Pixel coordinate grounding data:
-.-.-

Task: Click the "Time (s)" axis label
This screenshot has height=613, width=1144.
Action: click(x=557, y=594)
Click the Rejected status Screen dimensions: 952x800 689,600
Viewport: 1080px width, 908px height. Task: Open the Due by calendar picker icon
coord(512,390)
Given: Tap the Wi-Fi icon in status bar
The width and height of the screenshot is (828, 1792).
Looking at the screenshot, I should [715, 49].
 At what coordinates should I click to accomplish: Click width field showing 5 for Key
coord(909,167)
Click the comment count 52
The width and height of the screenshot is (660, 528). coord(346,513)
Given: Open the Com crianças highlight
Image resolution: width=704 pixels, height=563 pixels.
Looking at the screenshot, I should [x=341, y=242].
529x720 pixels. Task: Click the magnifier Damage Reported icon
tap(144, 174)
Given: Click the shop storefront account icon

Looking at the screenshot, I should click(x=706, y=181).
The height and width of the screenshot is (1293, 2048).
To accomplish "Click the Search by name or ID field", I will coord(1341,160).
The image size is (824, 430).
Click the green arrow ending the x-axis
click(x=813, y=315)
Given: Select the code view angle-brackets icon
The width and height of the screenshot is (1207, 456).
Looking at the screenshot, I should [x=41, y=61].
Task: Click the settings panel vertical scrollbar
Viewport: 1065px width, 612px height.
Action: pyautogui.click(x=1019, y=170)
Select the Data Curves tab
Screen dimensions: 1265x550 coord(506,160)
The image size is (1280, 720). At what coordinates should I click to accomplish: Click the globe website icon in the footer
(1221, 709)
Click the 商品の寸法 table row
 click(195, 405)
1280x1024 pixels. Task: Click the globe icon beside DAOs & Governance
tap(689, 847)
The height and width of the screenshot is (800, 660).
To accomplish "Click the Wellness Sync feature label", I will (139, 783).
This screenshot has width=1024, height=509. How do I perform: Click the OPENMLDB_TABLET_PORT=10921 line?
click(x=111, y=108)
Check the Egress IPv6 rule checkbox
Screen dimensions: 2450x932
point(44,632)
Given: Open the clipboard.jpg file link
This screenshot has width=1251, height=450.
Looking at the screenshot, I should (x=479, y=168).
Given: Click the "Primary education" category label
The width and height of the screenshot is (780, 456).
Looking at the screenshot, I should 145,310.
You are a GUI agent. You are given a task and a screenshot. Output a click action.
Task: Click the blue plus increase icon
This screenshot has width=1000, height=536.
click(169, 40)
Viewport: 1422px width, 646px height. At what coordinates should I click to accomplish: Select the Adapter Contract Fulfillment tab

-.-.-

DESCRIPTION OF THE TASK -> Count the lines in the preceding entries that contain the string "label", and state only the resulting number.

OUTPUT -> 3